D 13 décembre 2016     H 05:29     A Kim Harrisburg     C 0 messages


Deux morts, une multitude d’arrestations et de nombreux actes de violence commis par des forces de sécurité en réaction à des manifestations étudiantes ont semé le trouble en Afrique du Sud.

Alors que certains militants établissent des similitudes avec la brutalité policière de l’époque de l’apartheid, de nombreux étudiants estiment que leur combat en faveur d’une éducation abordable et de qualité s’inscrit dans la lignée de la longue lutte pour la justice raciale et économique en Afrique du Sud.

Le 26 octobre 2016, des milliers d’étudiants, d’universitaires et de militants de toute la province du Cap oriental se sont réunis devant le parlement à Cape Town pour réclamer une éducation gratuite et décolonisée en Afrique du Sud.

« On fuit ces camps de réfugiés que l’on appelle townships (cités noires) pour se retrouver dans des universités où on nous refuse une éducation », a déclaré un porte-parole étudiant à la foule.

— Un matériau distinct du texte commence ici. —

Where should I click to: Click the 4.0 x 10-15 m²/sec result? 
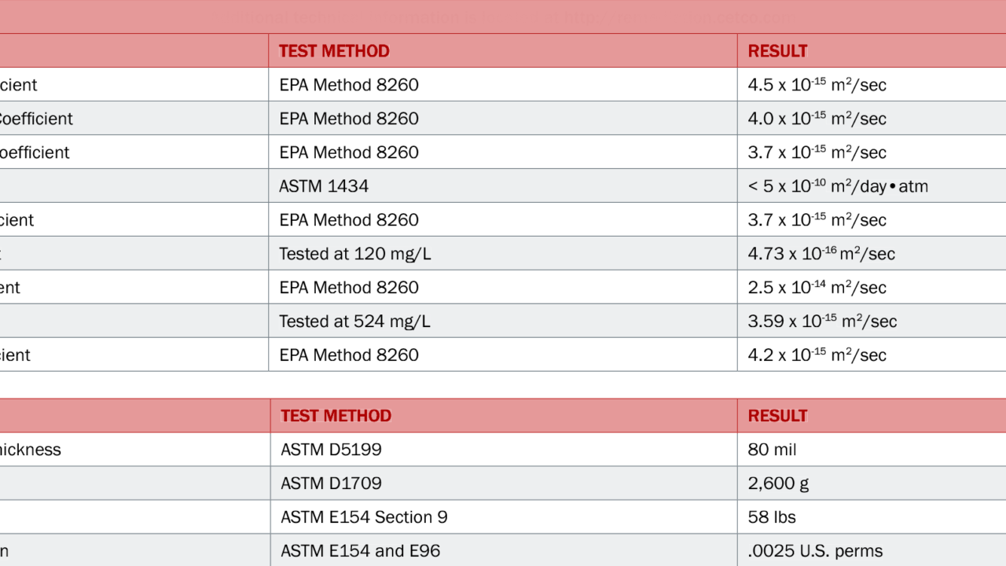pyautogui.click(x=817, y=119)
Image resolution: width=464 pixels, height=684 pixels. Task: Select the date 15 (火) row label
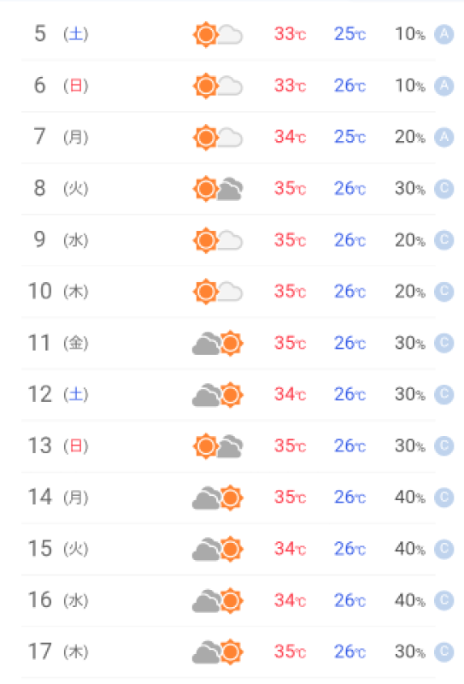[58, 548]
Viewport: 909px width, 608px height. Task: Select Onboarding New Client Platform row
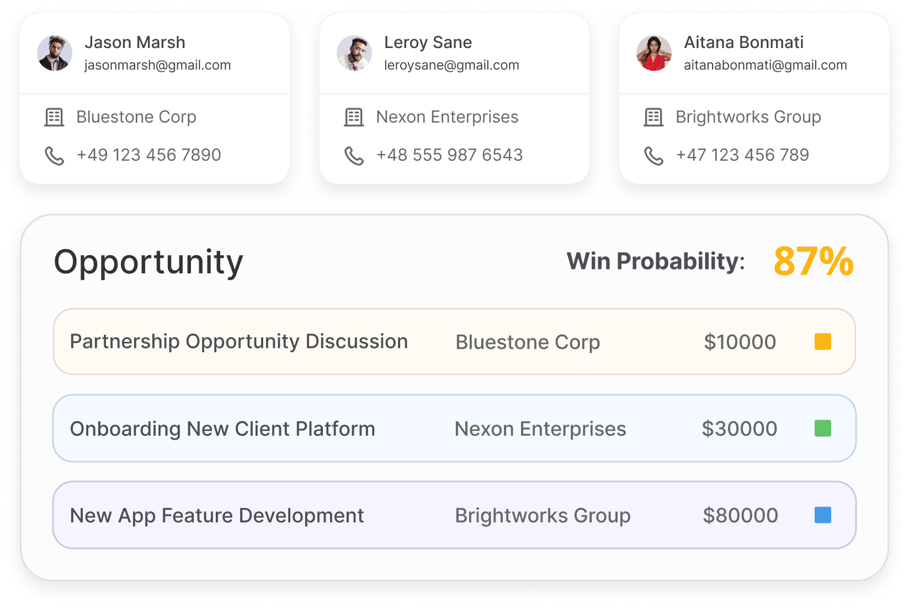(454, 429)
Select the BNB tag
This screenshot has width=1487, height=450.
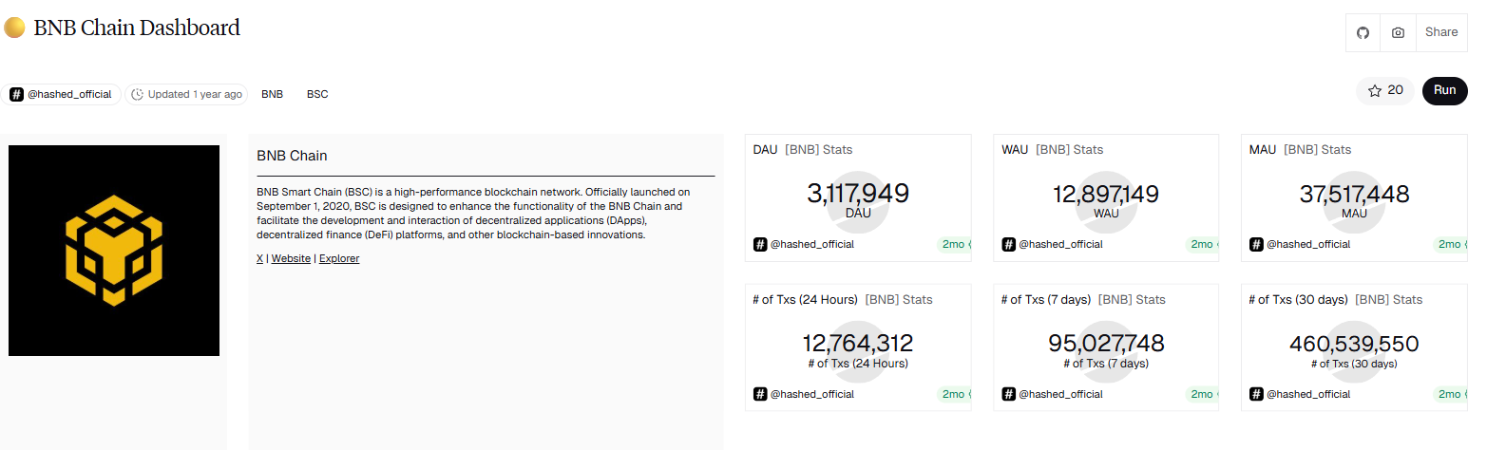coord(272,94)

Quelques heures plus tard, un cercueil en carton enflammé arborant le nom du ministre sud-africain de l’Éducation supérieure, Blade Nzimande, était lancé sur des policiers. Peu après, des grenades assourdissantes, des balles en caoutchouc et des pierres dispersaient la foule, perpétuant ainsi les violents affrontements entre manifestants et forces de l’ordre sud-africaines qui ont débuté il y a presque un an, lorsque les premiers mouvements de protestation, sous le slogan #FeesMustFall (les frais d’inscription doivent tomber), ont gagné en popularité.

En 2015, les étudiants réclamaient notamment le gel des droits d’inscription à l’université qui devaient augmenter de 10 à 12 % l’année universitaire suivante.

Selon des données statistiques du Conseil de l’éducation supérieure d’Afrique du Sud datant de 2013, à peine 16 % de la population noire sud-africaine va à l’université, alors que 54,7 % des Blancs s’y rendent, de même que 47,4 % des Sud-Africains d’origine indienne et 14,2 % de toutes les personnes de couleur (métis).

Les différences entre les taux de participation s’expliquent par l’argent. Les effets des fortes inégalités économiques codifiées par des siècles de domination blanche se font toujours ressentir à l’heure actuelle. Dans un pays où environ la moitié de la population vit dans la pauvreté, les frais d’inscription à l’université, qui peuvent aller jusqu’à 30.000 rands sud-africains (environ 2.250 USD), rendent l’éducation supérieure hors de portée pour la plupart des habitants.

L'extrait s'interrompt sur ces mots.